══ INFORMATION SUPPLIED ══

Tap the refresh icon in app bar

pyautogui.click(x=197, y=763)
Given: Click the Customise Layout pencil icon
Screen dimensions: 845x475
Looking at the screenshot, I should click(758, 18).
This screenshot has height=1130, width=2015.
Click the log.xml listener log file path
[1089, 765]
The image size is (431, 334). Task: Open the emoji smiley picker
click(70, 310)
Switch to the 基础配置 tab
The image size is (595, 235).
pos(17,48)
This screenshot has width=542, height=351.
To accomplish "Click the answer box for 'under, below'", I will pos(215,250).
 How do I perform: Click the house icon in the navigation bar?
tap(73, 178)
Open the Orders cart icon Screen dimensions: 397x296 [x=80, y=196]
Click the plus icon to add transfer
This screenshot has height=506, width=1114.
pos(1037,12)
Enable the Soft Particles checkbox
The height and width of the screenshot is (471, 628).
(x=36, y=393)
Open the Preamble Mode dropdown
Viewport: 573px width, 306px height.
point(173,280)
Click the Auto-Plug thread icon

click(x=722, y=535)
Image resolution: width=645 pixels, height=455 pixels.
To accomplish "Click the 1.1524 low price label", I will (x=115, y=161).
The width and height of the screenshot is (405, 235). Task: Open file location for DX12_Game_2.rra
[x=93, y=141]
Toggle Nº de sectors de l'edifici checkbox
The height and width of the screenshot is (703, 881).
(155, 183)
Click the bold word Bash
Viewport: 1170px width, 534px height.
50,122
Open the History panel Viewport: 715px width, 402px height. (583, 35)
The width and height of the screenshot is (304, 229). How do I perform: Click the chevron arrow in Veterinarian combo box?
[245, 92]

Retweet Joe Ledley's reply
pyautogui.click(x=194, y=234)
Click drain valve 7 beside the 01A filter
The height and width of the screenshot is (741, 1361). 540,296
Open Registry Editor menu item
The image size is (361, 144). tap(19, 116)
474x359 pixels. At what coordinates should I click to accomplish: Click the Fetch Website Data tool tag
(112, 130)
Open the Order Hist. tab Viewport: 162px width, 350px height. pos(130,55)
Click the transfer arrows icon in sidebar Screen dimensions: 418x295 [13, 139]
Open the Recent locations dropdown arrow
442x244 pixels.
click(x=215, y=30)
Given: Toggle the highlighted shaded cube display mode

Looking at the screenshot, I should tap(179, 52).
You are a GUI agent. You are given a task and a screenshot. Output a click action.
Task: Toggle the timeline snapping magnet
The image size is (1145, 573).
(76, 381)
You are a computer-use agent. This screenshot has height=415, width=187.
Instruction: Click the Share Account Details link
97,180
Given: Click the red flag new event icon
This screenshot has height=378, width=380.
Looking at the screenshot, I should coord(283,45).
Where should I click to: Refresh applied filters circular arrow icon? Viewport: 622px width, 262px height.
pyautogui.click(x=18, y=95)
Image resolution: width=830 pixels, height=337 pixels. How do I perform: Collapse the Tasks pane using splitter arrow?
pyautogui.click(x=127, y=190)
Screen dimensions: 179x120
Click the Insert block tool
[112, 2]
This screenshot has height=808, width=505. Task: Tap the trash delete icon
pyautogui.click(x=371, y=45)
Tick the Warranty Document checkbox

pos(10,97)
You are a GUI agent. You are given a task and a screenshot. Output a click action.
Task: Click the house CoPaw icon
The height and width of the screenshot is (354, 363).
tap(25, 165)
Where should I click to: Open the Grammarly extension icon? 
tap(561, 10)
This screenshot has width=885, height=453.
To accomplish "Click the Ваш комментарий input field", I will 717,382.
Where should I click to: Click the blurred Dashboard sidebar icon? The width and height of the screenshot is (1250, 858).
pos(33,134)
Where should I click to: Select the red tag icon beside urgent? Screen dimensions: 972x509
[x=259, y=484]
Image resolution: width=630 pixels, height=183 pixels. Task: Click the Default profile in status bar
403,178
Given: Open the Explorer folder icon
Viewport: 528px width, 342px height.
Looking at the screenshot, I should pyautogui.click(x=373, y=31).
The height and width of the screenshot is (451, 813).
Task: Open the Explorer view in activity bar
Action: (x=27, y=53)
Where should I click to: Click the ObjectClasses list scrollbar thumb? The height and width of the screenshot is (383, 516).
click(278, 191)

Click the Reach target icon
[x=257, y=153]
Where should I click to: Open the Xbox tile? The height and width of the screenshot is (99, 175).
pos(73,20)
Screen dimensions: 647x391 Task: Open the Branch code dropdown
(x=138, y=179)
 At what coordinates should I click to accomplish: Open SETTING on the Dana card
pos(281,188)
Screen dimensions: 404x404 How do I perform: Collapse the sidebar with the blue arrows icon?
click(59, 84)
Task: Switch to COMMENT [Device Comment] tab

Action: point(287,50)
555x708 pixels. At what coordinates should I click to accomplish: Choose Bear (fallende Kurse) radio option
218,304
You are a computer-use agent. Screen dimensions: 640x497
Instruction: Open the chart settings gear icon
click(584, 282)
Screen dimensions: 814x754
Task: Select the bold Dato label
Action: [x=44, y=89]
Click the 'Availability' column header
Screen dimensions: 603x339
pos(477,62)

═══

[HOW TO COMPLETE THIS TASK] Would you retype all of the lines shown above, exactly as given?

[ANSWER SECTION]
Tap the refresh icon in app bar

pyautogui.click(x=197, y=763)
Given: Click the Customise Layout pencil icon
Screen dimensions: 845x475
Looking at the screenshot, I should click(758, 18).
This screenshot has height=1130, width=2015.
Click the log.xml listener log file path
[1089, 765]
The image size is (431, 334). Task: Open the emoji smiley picker
click(70, 310)
Switch to the 基础配置 tab
The image size is (595, 235).
pos(17,48)
This screenshot has width=542, height=351.
To accomplish "Click the answer box for 'under, below'", I will pos(215,250).
 How do I perform: Click the house icon in the navigation bar?
tap(73, 178)
Open the Orders cart icon Screen dimensions: 397x296 [x=80, y=196]
Click the plus icon to add transfer
This screenshot has height=506, width=1114.
pos(1037,12)
Enable the Soft Particles checkbox
The height and width of the screenshot is (471, 628).
(x=36, y=393)
Open the Preamble Mode dropdown
Viewport: 573px width, 306px height.
point(173,280)
Click the Auto-Plug thread icon

click(x=722, y=535)
Image resolution: width=645 pixels, height=455 pixels.
To accomplish "Click the 1.1524 low price label", I will (x=115, y=161).
The width and height of the screenshot is (405, 235). Task: Open file location for DX12_Game_2.rra
[x=93, y=141]
Toggle Nº de sectors de l'edifici checkbox
The height and width of the screenshot is (703, 881).
(155, 183)
Click the bold word Bash
Viewport: 1170px width, 534px height.
50,122
Open the History panel Viewport: 715px width, 402px height. (583, 35)
The width and height of the screenshot is (304, 229). How do I perform: Click the chevron arrow in Veterinarian combo box?
[245, 92]

Retweet Joe Ledley's reply
pyautogui.click(x=194, y=234)
Click drain valve 7 beside the 01A filter
The height and width of the screenshot is (741, 1361). 540,296
Open Registry Editor menu item
The image size is (361, 144). tap(19, 116)
474x359 pixels. At what coordinates should I click to accomplish: Click the Fetch Website Data tool tag
(112, 130)
Open the Order Hist. tab Viewport: 162px width, 350px height. pos(130,55)
Click the transfer arrows icon in sidebar Screen dimensions: 418x295 [13, 139]
Open the Recent locations dropdown arrow
442x244 pixels.
click(x=215, y=30)
Given: Toggle the highlighted shaded cube display mode

Looking at the screenshot, I should tap(179, 52).
You are a GUI agent. You are given a task and a screenshot. Output a click action.
Task: Toggle the timeline snapping magnet
The image size is (1145, 573).
(76, 381)
You are a computer-use agent. This screenshot has height=415, width=187.
Instruction: Click the Share Account Details link
97,180
Given: Click the red flag new event icon
This screenshot has height=378, width=380.
Looking at the screenshot, I should coord(283,45).
Where should I click to: Refresh applied filters circular arrow icon? Viewport: 622px width, 262px height.
pyautogui.click(x=18, y=95)
Image resolution: width=830 pixels, height=337 pixels. How do I perform: Collapse the Tasks pane using splitter arrow?
pyautogui.click(x=127, y=190)
Screen dimensions: 179x120
Click the Insert block tool
[112, 2]
This screenshot has height=808, width=505. Task: Tap the trash delete icon
pyautogui.click(x=371, y=45)
Tick the Warranty Document checkbox

pos(10,97)
You are a GUI agent. You are given a task and a screenshot. Output a click action.
Task: Click the house CoPaw icon
The height and width of the screenshot is (354, 363).
tap(25, 165)
Where should I click to: Open the Grammarly extension icon? 
tap(561, 10)
This screenshot has width=885, height=453.
To accomplish "Click the Ваш комментарий input field", I will 717,382.
Where should I click to: Click the blurred Dashboard sidebar icon? The width and height of the screenshot is (1250, 858).
pos(33,134)
Where should I click to: Select the red tag icon beside urgent? Screen dimensions: 972x509
[x=259, y=484]
Image resolution: width=630 pixels, height=183 pixels. Task: Click the Default profile in status bar
403,178
Given: Open the Explorer folder icon
Viewport: 528px width, 342px height.
Looking at the screenshot, I should pyautogui.click(x=373, y=31).
The height and width of the screenshot is (451, 813).
Task: Open the Explorer view in activity bar
Action: (x=27, y=53)
Where should I click to: Click the ObjectClasses list scrollbar thumb? The height and width of the screenshot is (383, 516).
click(278, 191)

Click the Reach target icon
[x=257, y=153]
Where should I click to: Open the Xbox tile? The height and width of the screenshot is (99, 175).
pos(73,20)
Screen dimensions: 647x391 Task: Open the Branch code dropdown
(x=138, y=179)
 At what coordinates should I click to accomplish: Open SETTING on the Dana card
pos(281,188)
Screen dimensions: 404x404 How do I perform: Collapse the sidebar with the blue arrows icon?
click(59, 84)
Task: Switch to COMMENT [Device Comment] tab

Action: point(287,50)
555x708 pixels. At what coordinates should I click to accomplish: Choose Bear (fallende Kurse) radio option
218,304
You are a computer-use agent. Screen dimensions: 640x497
Instruction: Open the chart settings gear icon
click(584, 282)
Screen dimensions: 814x754
Task: Select the bold Dato label
Action: [x=44, y=89]
Click the 'Availability' column header
Screen dimensions: 603x339
pos(477,62)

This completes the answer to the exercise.